New York, New York 10022

 

 

(212)446-4800

 

 

Facsimile:    

(212) 446-4900

  www.kirkland.com  

January 25, 2016

Infor (US), Inc.

641 Avenue of the Americas

New York, NY 10011

Re: Registration Statement on Form S-4

Ladies and Gentlemen:

We are issuing this opinion letter in our capacity as special counsel for Infor (US), Inc., a Delaware corporation (the “Issuer”), and each of the entities listed on Exhibit A hereto (the “Guarantors” and each a “Guarantor” and, together with the Issuer, the “Registrants”). This opinion letter is being delivered in connection with the proposed registration by the Issuer and the Guarantors of (i) up to $1,630,000,000 in aggregate principal amount of the Issuer’s 6.500% Senior Notes due 2022 (the “Dollar Exchange Notes”) and (ii) up to €350,000,000 in aggregate principal amount of the Issuer’s 5.750% Senior Notes due 2022 (the “Euro Exchange Notes” and, together with the Dollar Exchange Notes, the “Exchange Notes”), to be guaranteed (the “Guarantees”) by the Guarantors, pursuant to a Registration Statement on Form S-4 filed on or about the date hereof with the Securities and Exchange Commission (the “Commission”) under the Securities Act of 1933, as amended (the “Securities Act”). Such Registration Statement, as amended or supplemented, is hereinafter referred to as the “Registration Statement”. The Dollar Exchange Notes and the Euro Exchange Notes are to be issued pursuant to the Indenture dated as of April 1, 2015, as otherwise amended, supplemented or modified prior to the date hereof (the “Indenture”), by and among the Issuer, the guarantors named therein and Wilmington Trust, National Association, as trustee (the “Trustee”). The Dollar Exchange Notes are to be issued in exchange for and in replacement of the Issuer’s 6.500% Senior Notes due 2022 (the “Original Dollar Notes”) and the Euro Exchange Notes are to be issued in exchange for and in replacement of the Issuer’s 5.750% Senior Notes due 2022 (the “Original Euro Notes” and, together with the Original Dollar Notes, the “Original Notes”).

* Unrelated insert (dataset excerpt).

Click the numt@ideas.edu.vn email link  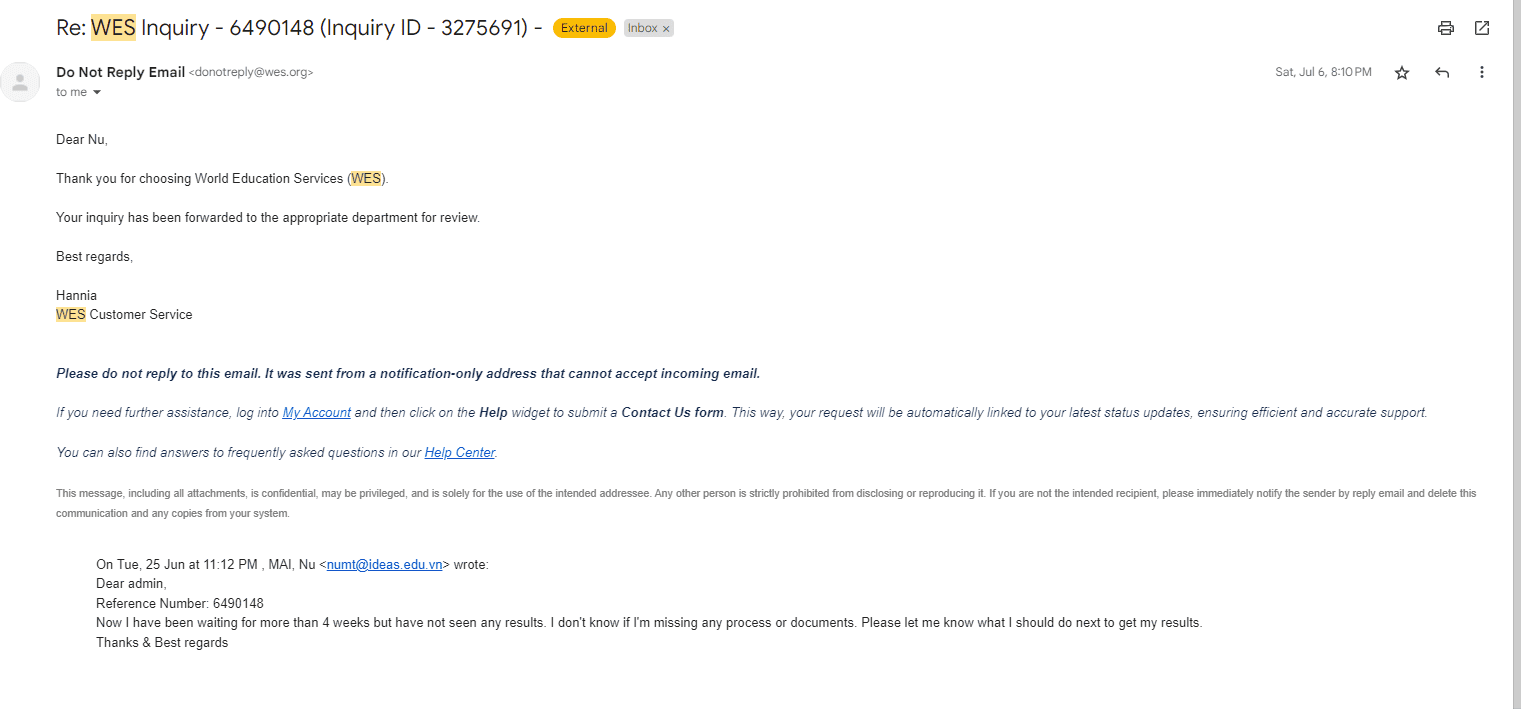click(x=385, y=564)
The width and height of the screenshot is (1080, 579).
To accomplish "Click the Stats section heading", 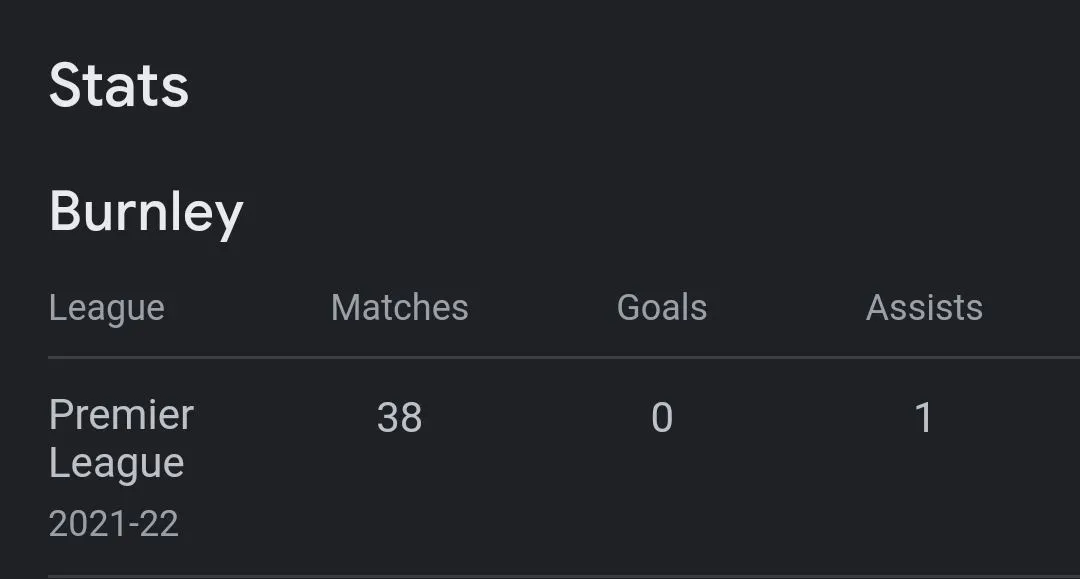I will pos(118,86).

The companies listed on Exhibit A hereto as The Delaware Guarantors and The California Guarantor are collectively referred to herein as the “Delaware and California Guarantors.” The companies listed on Exhibit A hereto other than the Delaware and California Guarantors are collectively referred to herein as the “Non-Delaware and California Guarantors.”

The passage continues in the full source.